*Challenges*:
(1) In the mailing list reply about oplog files, at what point does the oplog get rolled?
(2) Rename "Image resolution" to "Picture size" throughout the records below, keeping everything else the same, and write them out again without the pictures.

Re: Use case question

Posted by Michael Stolz <ms...@pivotal.io>.
What will happen is that the entries will be deleted from memory and the
delete operation will be put into the oplog on disk. The oplog will get
rolled when it reaches 50% garbage. The act of rolling the oplog really
means creating a new oplog file, then copying the entries from the old
oplog file to a new oplog file and in the process vacuuming out the deleted
entries. So in effect, it is doing what you want, but in batch at the point
of rolling the oplog files.

--
Mike Stolz
Principal Engineer, GemFire Product Manager
Mobile: 631-835-4771

On Wed, Apr 20, 2016 at 9:40 AM, Eugene Strokin <eu...@strokin.info> wrote:

> Udo, thanks for the link. But my concern was not about the memory but disk
> space. My cache could grow infinitely, so I need some mechanism to evict
> the objects from overflow space as well, not just from memory.
> I couldn't fins any pointers that Geode could do this out of the box, or
> even the way to implement this myself.
> If you do know something about this, please let me know. Looks like Geode
> could do everything what I need but this one thing.

*Given entries*:
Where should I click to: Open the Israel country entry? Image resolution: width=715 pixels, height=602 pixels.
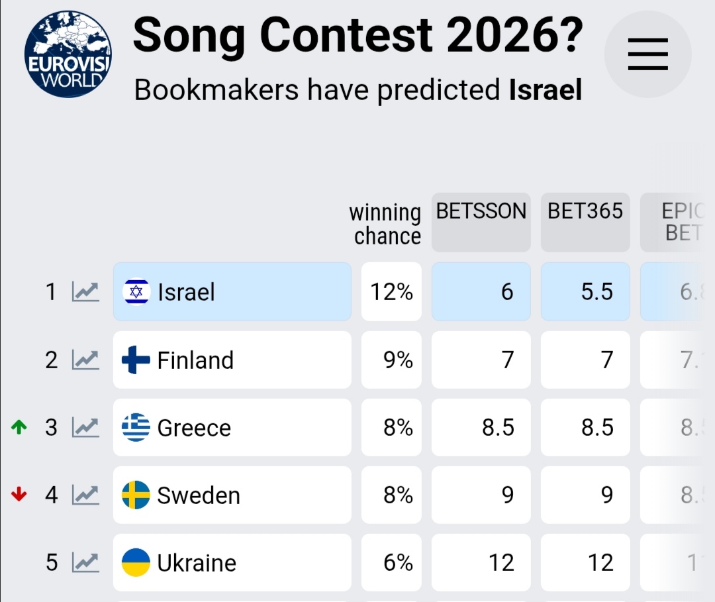[x=232, y=291]
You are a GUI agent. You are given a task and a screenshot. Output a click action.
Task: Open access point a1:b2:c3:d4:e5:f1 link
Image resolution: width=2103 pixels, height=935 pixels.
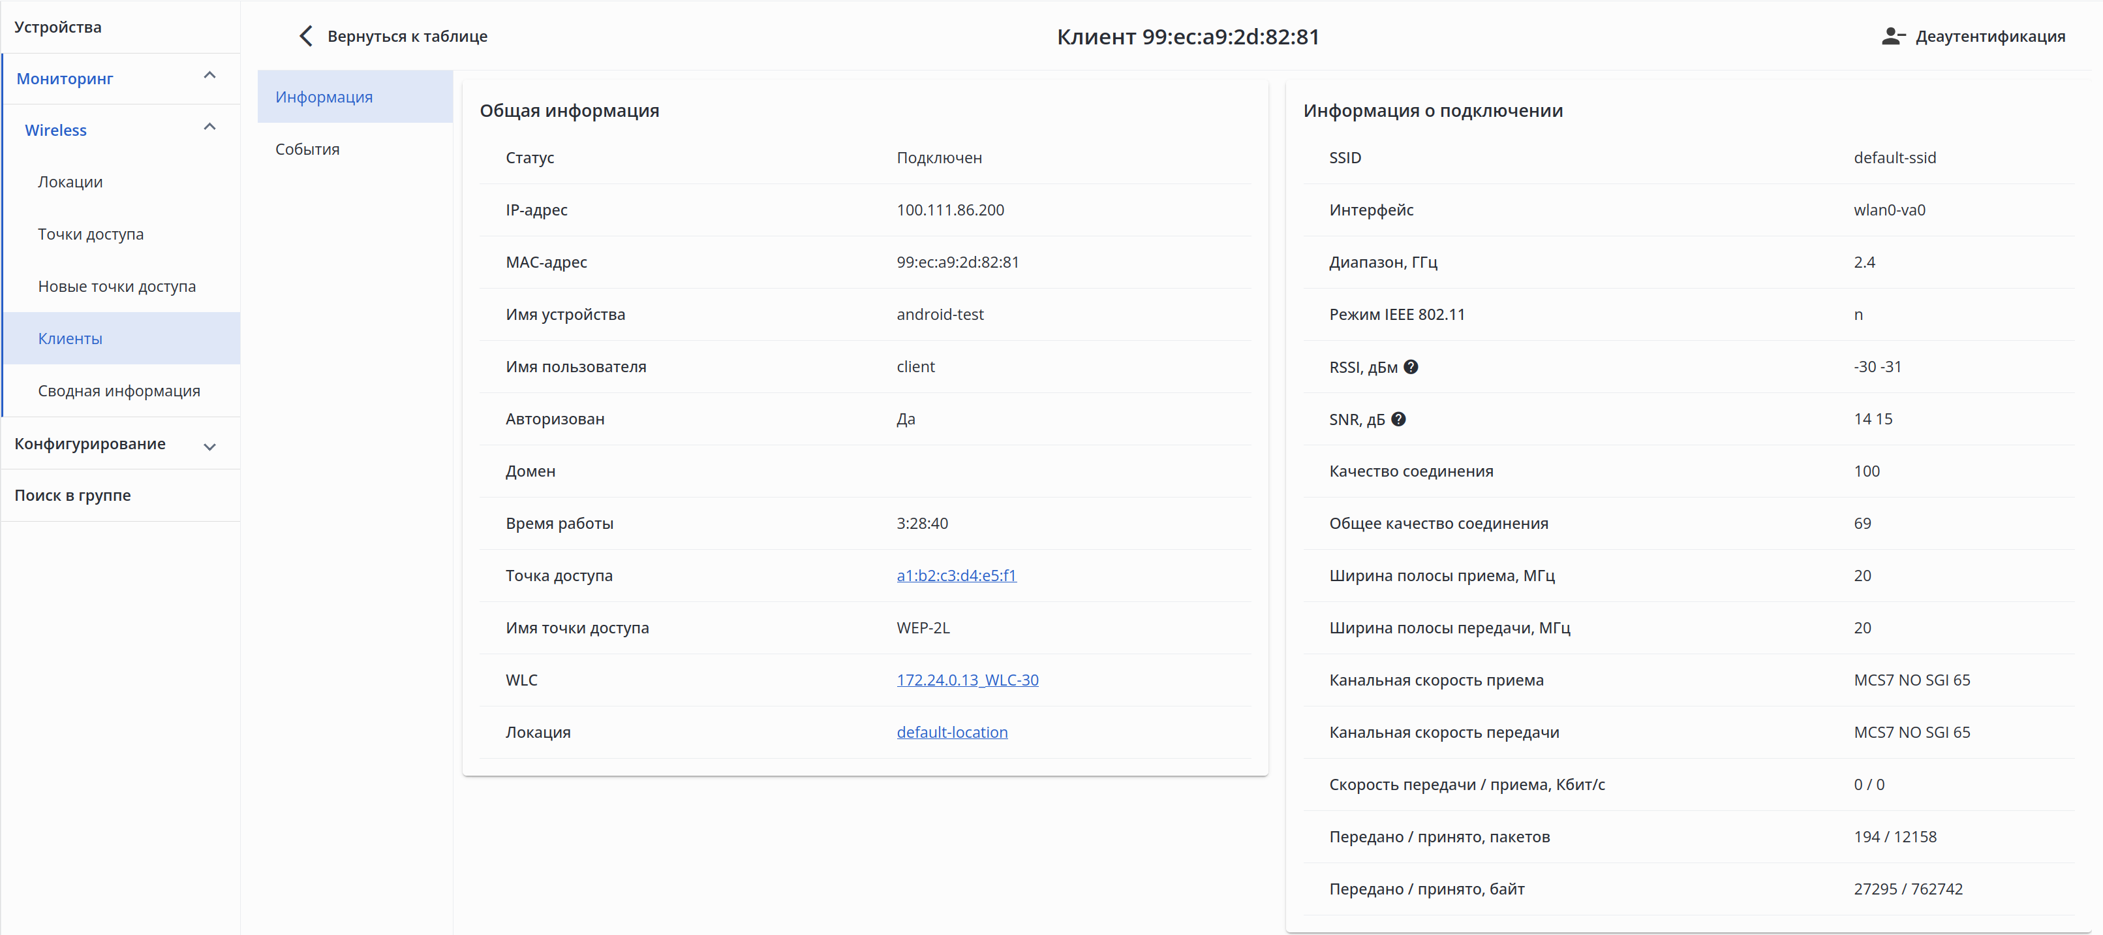point(956,576)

*Exercise solutions*:
(1) The oplog gets rolled when it reaches 50% garbage.

(2)
Where should I click to: Open the Israel country entry? Picture size: width=715 pixels, height=602 pixels.
[x=232, y=291]
You are a GUI agent. You are given a task and a screenshot. Output a click action.
Task: Open access point a1:b2:c3:d4:e5:f1 link
Picture size: width=2103 pixels, height=935 pixels.
point(956,576)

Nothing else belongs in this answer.